24. An assessment was conducted in accordance with the EFSA Guidance on technical requirements for regulated food and feed product applications to establish the presence of small particles including nanoparticles in the novel food (EFSA, 2021). A solubility in water test was and the results confirmed that the novel food exceeded the decision criteria for solubility (> 33.3 g/L) as described in the guidance. Therefore, further evaluation for the presence of nanoparticles in the novel food is not required.

25. Certification was provided to demonstrate that the contract laboratories were accredited to perform these analytical studies. Where in-house analysis was utilised, full methodology and supporting validation documentation was provided.

26. The data presented indicate the novel food and any hazards present were appropriately characterised. 

2.4 Stability

27. Results from an ongoing 36-month real-time stability study (25 ± 2°C; 60 ± 5% Relative Humidity) on a single batch of novel food produced with soy peptone in the fermentation media was provided. Data covering 30 months was reported for 2’-FL. Testing for, carbohydrate, water content, physicochemical parameters, and water activity was undertaken at the 6-, 12- and 24-month time-points. These endpoints in addition to microbiology quality were assessed at 30 months. No significant changes were observed, and microbial parameters were below the limits of detection.

28. A 6-month accelerated stability study (40 ± 2°C; 75 ± 5% Relative Humidity) was conducted on five batches of novel food produced with soy peptone in the fermentation media. Data for the following parameters was provided: 2’-FL, carbohydrate, water content, and physicochemical parameters and water activity. Microbiological data was provided for two batches. No significant changes were observed.

29. No stability data was provided for the novel food in different food matrices.   

30. The presence of soy peptone in the fermentation media is not expected to have a significant impact on the composition of the novel food. On this basis, the data provided supports the stability of the novel food, manufactured with or without soy peptone in the fermentation media, for up to 30 months.  

2.5 Specification

31. The specification parameters for the novel food (Table 3) were assessed using internationally recognised methods or are otherwise determined using internally developed and validated methods.

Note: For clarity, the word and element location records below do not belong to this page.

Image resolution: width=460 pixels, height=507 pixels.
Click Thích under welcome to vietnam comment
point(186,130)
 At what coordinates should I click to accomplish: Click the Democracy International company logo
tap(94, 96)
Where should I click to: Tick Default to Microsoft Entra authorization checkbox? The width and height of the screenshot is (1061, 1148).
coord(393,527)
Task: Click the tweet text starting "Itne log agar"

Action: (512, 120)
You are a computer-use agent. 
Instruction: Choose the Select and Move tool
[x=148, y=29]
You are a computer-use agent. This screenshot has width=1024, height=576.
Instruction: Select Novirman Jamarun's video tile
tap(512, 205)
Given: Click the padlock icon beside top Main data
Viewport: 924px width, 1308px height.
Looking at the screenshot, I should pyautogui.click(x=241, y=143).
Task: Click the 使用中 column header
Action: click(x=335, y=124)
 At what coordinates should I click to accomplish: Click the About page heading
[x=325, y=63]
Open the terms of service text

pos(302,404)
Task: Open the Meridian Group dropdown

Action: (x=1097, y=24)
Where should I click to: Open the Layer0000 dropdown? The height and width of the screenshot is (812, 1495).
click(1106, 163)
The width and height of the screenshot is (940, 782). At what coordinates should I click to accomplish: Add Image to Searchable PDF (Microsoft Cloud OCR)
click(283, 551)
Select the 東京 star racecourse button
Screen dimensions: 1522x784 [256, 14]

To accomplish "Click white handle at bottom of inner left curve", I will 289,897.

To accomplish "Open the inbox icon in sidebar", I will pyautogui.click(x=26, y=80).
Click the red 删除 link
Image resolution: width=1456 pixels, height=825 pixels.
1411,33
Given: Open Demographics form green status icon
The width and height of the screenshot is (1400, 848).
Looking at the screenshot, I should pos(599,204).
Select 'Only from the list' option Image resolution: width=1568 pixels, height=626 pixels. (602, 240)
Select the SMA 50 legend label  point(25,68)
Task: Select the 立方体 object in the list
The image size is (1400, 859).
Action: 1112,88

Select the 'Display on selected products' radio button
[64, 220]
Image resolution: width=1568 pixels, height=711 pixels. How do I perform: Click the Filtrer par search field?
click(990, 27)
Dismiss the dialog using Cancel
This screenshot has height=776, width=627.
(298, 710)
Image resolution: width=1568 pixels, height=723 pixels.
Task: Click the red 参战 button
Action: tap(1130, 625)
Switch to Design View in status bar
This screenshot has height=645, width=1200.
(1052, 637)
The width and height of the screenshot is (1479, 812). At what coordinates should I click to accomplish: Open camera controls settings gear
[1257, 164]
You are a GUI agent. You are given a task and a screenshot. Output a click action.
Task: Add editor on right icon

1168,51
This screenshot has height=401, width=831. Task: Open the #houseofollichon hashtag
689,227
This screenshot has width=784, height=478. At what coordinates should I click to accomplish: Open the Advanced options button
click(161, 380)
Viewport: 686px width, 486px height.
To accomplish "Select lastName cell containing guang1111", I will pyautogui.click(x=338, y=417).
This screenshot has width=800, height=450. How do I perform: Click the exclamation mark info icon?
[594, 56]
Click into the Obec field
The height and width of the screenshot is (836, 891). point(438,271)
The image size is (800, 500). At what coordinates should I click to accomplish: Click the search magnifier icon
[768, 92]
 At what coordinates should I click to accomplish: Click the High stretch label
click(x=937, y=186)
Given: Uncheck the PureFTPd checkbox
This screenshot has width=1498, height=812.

Table 3: Specification for the novel food

Parameter

Specification

Method

2’-FL

≥ 82.0 % w/w DM

HPLC-CAD (in-house)

D-lactose

≤ 5.0 % w/w DM

HPLC-CAD (in-house)

L-fucose

≤ 1.0 % w/w DM

HPLC-CAD (in-house)

D-glucose and D-galactose

≤ 1.0 % w/w DM

HPLC-CAD (in-house)

Fucosylgalactose

≤ 3.0 % w/w DM

HPLC-CAD (in-house)

Difucosyllactose

≤ 3 % w/w DM

HPLC-CAD (in-house)

Sum of other carbohydrates

≤ 8.0 % w/w DM

Calculation

Water

≤ 9.0 % w/w DM

JP 2.48

Protein

≤ 0.01 % w/w DM

Bradford assay

Ash

≤ 0.5 % w/w DM

JP 2.44

pH (5% solution, 25oC)

4.5 – 8.5

JP 2.54

Arsenic

0.2 mg/kg

USP <233> or AOAC method

Cadmium

0.1 mg/kg

USP <233> or AOAC method

Lead

0.02 mg/kg

USP <233> or AOAC method

Mercury

0.1 mg/kg

USP <233> or EPA method

Aflatoxin M1

0.025 µg/kg

AOAC 2000.08

Aerobic plate count)

1,000 CFU/g

ISO 4833-1:2013

Yeast and mould

100 CFU/g

ISO 21527-2:2008

Enterobacteriaceae

Absent in 10g

ISO 21528-1:2017

Salmonella spp.

Absent in 25g

ISO 6579-1:2017

Cronobacter spp.

Absent in 10g

ISO 22964:2017

Listeria monocytogenes

Absent in 25g

ISO 11290-1:2017

Presumptive Bacillus cereus

50 CFU/g

ISO 7932:2004

Endotoxins

10 EU/mg

JP 4.01

DM = dry matter; CFU = colony forming units; HPLC-PAD = high-performance liquid chromatography – pulsed amperometric detection; JP = Japanese Pharmacopoeia; USP = United States Pharmacopoeia; EPA = Environmental Protection Agency; ICP-MS = Inductively coupled plasma – mass spectrometry; ICP-OES = Inductively coupled plasma – optical emission spectroscopy; AOAC = Association of Official Analytical Chemists; ISO = International Organisation for Standardisation

D-Glucose and D-galactose peaks on the HPLC-PAD chromatograms overlap.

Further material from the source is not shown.